La conducta tosca, que hiere y zahiere sin compasión y sin pausa, tiene dos aspectos positivos: uno, que revela la magnitud extraordinaria de quienes, como José Antonio y Franco, después de morir, despiertan tan enorme hostilidad; otro, que esa misma hostilidad, como acicate, actualizan al Capitán y al Caudillo y despierta el ánimo de sus permanentes seguidores, que acuden a la lid y empuñan las armas de su propia dialéctica, para defender, como leales caballeros, su fama, su dignidad y su honor, a la vez que se repiten los versos -de Enrique Azcoaga:
“Cuando a diario escucho al mal nacido negarte inútilmente con su baba, comprendo por encima de mi furia
lo que hay en ti de brasa«.
Nosotros, camaradas y amigos, sabemos lo que hay de brasa en José Antonio y en Franco; nosotros sabernos que el Capitán y el Caudillo, en la hora presente, como lo fueron en vida, son piedra de escándalo, que a nosotros no nos escandaliza; signo de contradicción, que a nosotros nos convoca; bandera de combate, que a nosotros nos embandera. Nosotros sabemos, como decía José Antonio, que «cuando un egregio espíritu se entrega por entero, hasta agotarse en frustración temerosa, nunca se dilapida el sacrificio (porque) nada de lo que es auténtico se pierde”. Y tú, José Antonio, y tú, Francisco Franco, con el cuño de la autenticidad plena, y como espíritus egregios, cerrasteis vuestra parábola temporal, por la misma causa y con el mismo empeño: o en el borbotón de sangre fusilada y joven de una madrugada, a la linde del mar Mediterráneo, o en la agonía lenta de un pálpito, que al fin se quedó mudo, sobre la cama modesta de una clínica de la Seguridad Social.

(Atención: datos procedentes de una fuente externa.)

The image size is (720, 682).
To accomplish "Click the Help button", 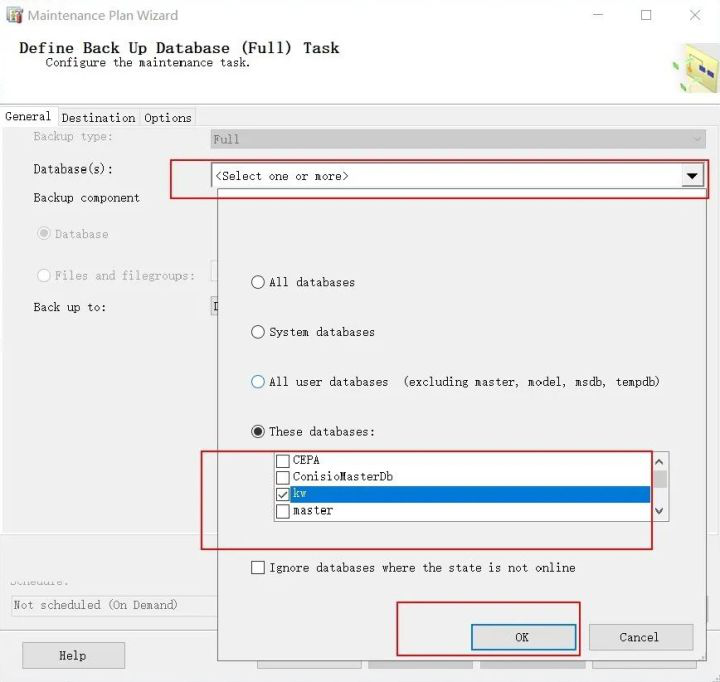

Alguien escribió que el servicio a la verdad se satisface con la moneda de una muerte temprana y heroica o con el agotamiento exhaustivo y abrumador. Y así fue como vosotros, José Antonio y Franco, pagasteis la absoluta dedicación a vuestra empresa apasionante y difícil; mas por eso también, porque «nada de lo que es auténtico se pierde«, estáis, Capitán y Caudillo, «presentes en nuestro afán«.
Presentes en la conmemoración de cada año, con su evidente clima funeral, pero presentes, de igual modo, en el mensaje común, en la invitación simultánea a continuar la obra, y en la simbiosis perfecta -que nadie tiene derecho a discutir y romper- entre el Capitán sembrador de ilusiones, que levantó la “poesía que promete”, y el Caudillo, que ganó la guerra y tejió con tales ilusiones cuarenta años de progreso y de paz; entre el que se puso en cabeza de una revolución nacional y el que, al encarnar esa revolución, la llevó a cabo en orden y en libertad, multiplicando toda clase de bienes, sin impaciencia ni inmovilismo, acompasado al desarrollo económico, buscando las raíces de la tradición y produciendo un verdadera cambio social, tan extenso y tan profundo, que los mendigos desaparecieron de nuestras calles, el paro quedó suprimido, la seguridad de día y de noche era efectiva, se erradicó el analfabetismo, surgió una clase media poderosa, se alumbraron y pusieron en explotación todas las fuentes de riqueza, se hizo la revolución industrial y la conquista de los mercados exteriores, se ganó, si no el aprecio, sí el respeto del mundo y se devolvió a los españoles el noble orgullo de serlo.
Si José Antonio pensó en Franco, Franco pensó en José Antonio, Fue una comunión amorosa en el mismo ideal, la que hizo y sigue haciendo de uno y de otro las dos paralelas sobre las que es preciso caminar a pulso en el tiempo fácil y en el tiempo de la dificultad.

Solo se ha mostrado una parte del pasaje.